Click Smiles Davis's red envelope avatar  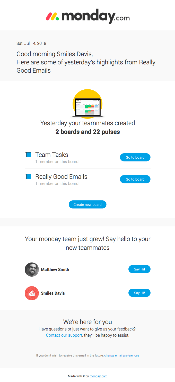pos(32,293)
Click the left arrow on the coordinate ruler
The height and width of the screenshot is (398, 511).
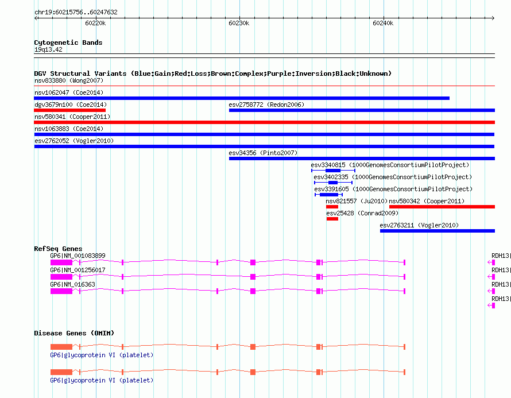[x=36, y=18]
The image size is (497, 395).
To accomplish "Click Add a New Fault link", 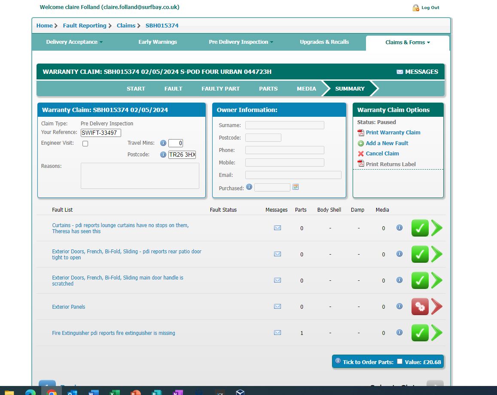I will (387, 143).
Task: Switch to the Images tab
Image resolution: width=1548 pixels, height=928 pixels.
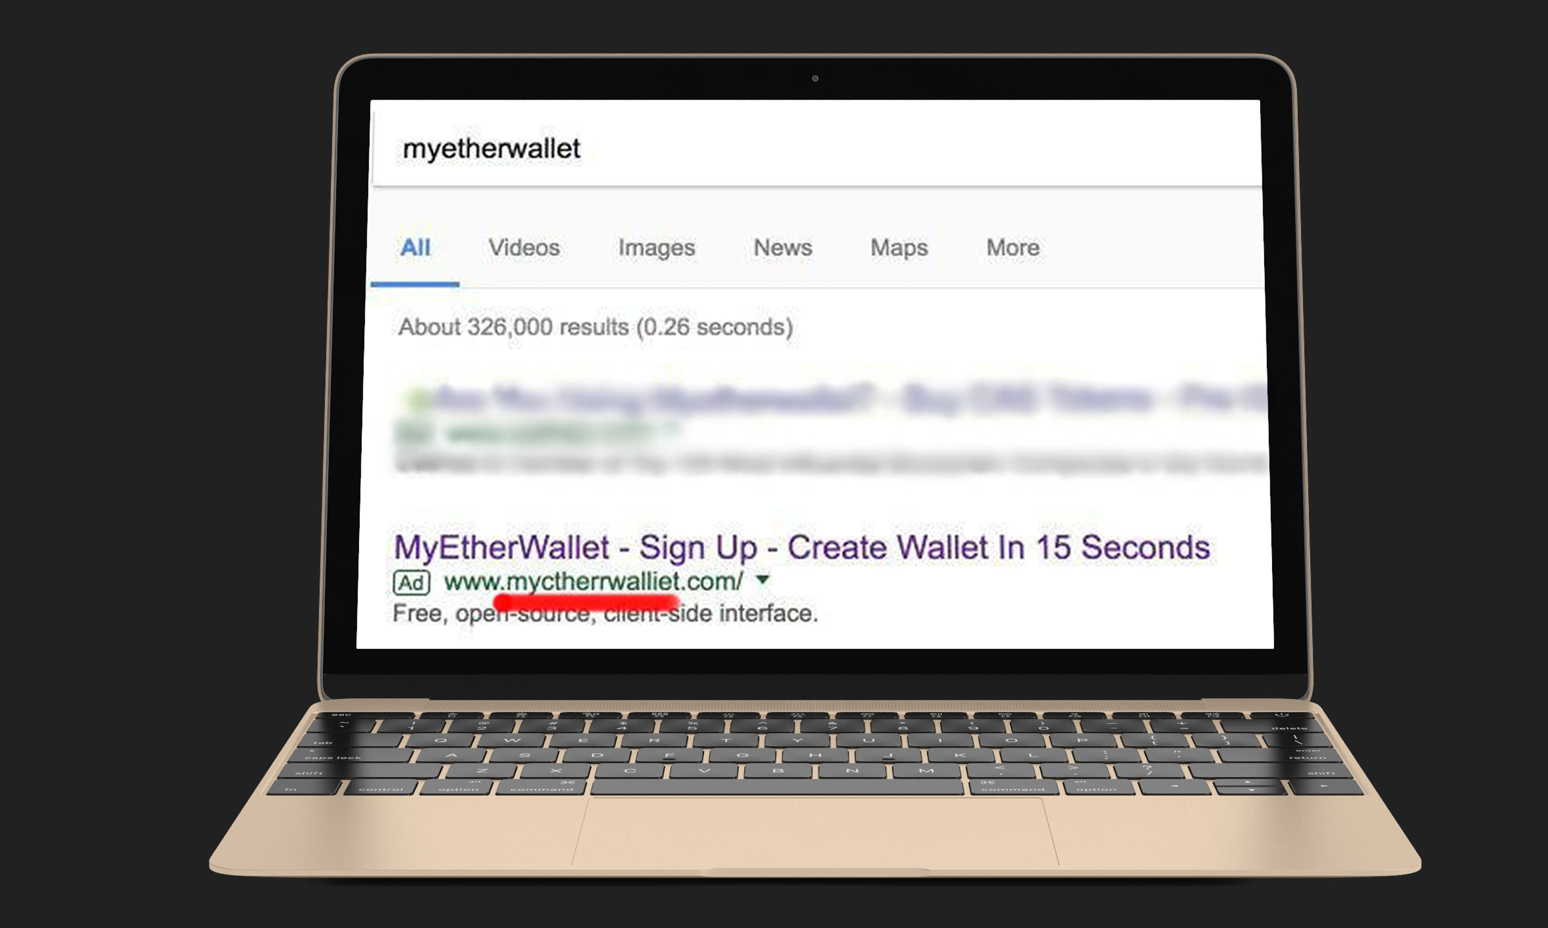Action: coord(656,248)
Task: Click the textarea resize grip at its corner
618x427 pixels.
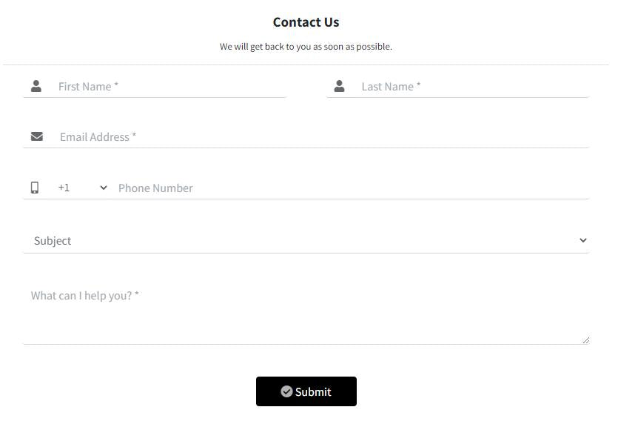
◇ ◇ ◇ ◇ ◇
**What you should do**
Where the string "Task" occurs in the data, return the whole line.

**Result**
Task: Switch to the Images tab
Task: Click the textarea resize grip at its corner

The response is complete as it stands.